THE TASK
Go through the entries below and copy each line that holds the word "Détection".

Top of RECORDED DATA

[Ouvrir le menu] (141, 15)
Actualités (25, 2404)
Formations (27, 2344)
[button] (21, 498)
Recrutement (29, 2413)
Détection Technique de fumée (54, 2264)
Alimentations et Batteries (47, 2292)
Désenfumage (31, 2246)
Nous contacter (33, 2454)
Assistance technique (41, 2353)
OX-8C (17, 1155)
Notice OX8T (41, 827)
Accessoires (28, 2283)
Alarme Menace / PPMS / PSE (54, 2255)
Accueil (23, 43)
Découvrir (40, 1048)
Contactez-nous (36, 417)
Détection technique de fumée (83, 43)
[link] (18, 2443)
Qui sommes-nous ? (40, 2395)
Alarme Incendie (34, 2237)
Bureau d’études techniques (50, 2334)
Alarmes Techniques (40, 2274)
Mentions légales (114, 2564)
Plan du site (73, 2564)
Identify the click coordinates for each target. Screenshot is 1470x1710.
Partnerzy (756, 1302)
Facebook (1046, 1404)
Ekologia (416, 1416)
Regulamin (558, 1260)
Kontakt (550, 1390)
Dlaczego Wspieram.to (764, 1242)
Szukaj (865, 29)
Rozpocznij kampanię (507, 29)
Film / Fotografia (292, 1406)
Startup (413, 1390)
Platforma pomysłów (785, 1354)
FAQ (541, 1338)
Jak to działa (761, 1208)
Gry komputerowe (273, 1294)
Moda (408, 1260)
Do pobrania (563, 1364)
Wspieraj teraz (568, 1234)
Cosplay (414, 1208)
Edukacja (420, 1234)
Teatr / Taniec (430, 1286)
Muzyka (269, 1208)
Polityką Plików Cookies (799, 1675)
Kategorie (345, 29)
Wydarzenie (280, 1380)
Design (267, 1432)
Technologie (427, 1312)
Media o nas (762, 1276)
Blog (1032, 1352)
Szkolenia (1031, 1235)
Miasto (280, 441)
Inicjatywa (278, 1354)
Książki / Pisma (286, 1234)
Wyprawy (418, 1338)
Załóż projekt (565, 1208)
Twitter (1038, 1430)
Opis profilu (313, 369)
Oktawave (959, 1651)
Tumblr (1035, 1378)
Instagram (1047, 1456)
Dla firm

Bottom of RECORDED DATA

COMPLETED TASK
Détection Technique de fumée (54, 2264)
Détection technique de fumée (83, 43)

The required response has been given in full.